▸ **INFORMATION**
· · · ·
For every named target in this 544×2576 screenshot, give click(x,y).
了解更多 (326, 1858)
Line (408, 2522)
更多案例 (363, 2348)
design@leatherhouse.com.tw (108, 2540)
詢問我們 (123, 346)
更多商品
· · · ·
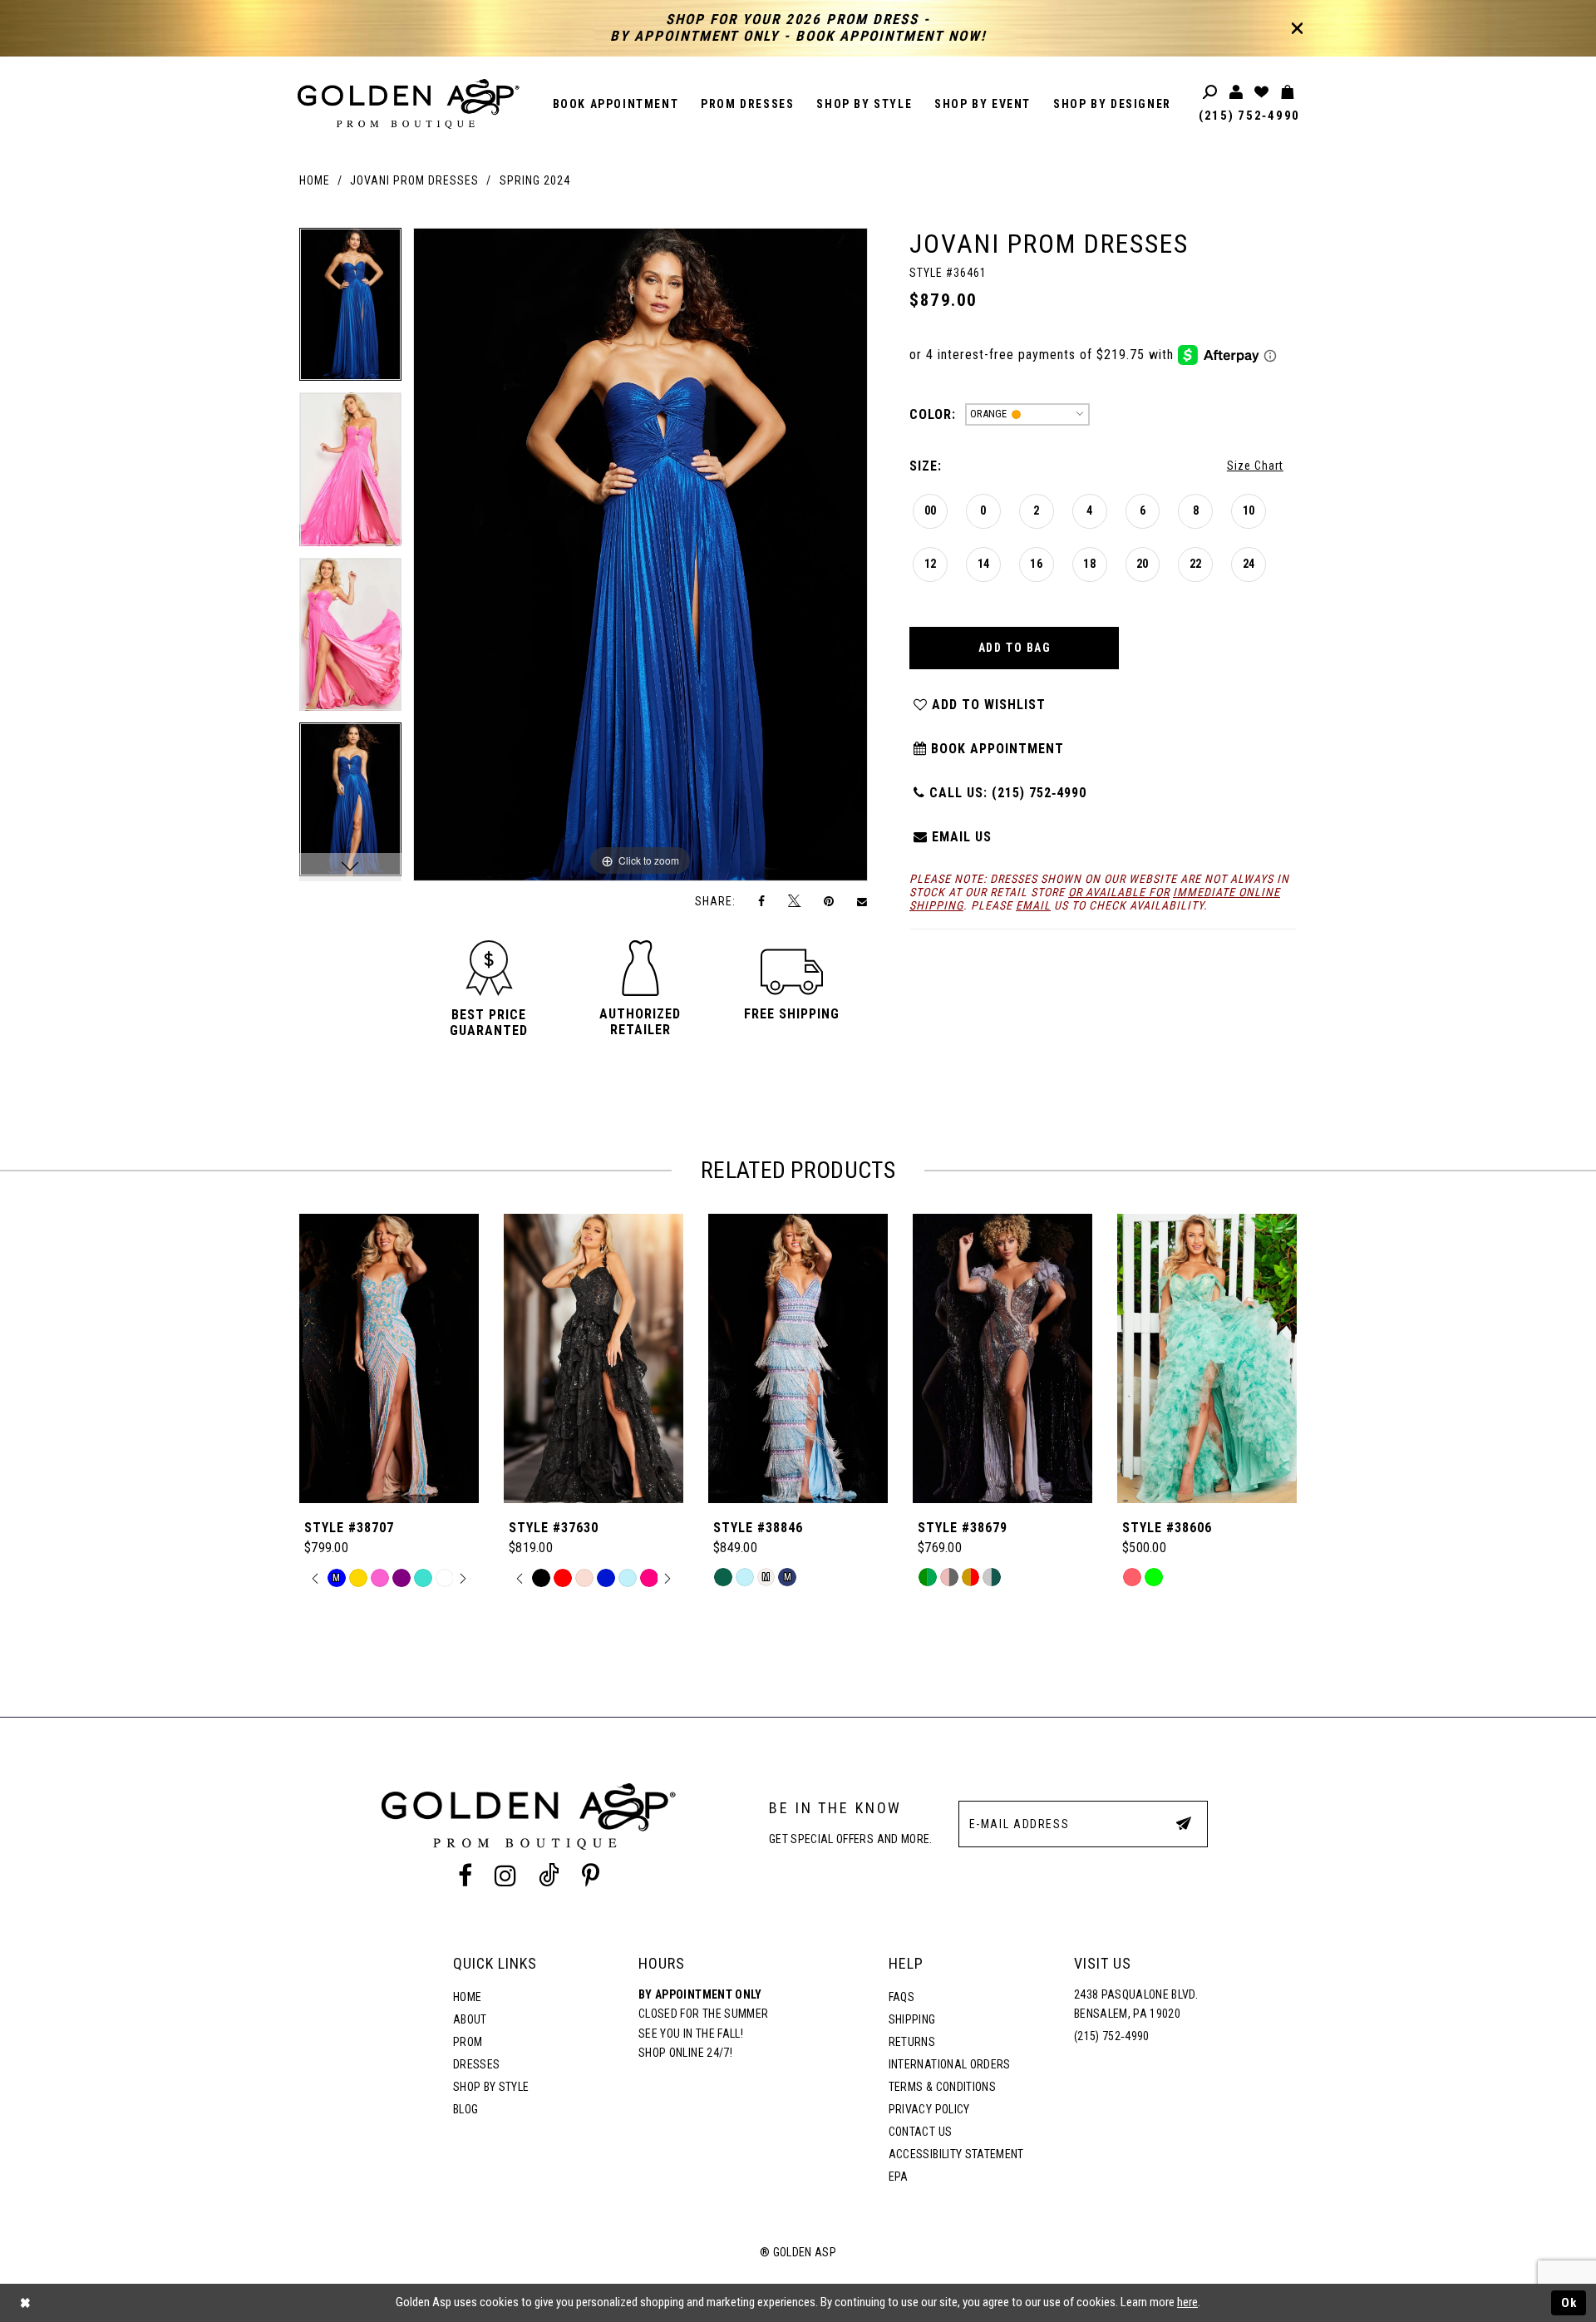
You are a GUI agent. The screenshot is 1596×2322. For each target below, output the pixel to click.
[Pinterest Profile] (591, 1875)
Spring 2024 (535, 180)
· · · ·
Note each line of the entries that has "target" in it, and copy those lines.

▸ **ANSWER SECTION**
For every named target in this 544×2576 screenshot, give click(x,y).
You are a GUI agent. The screenshot is 1596×2322. For each target below, output the pixel to click.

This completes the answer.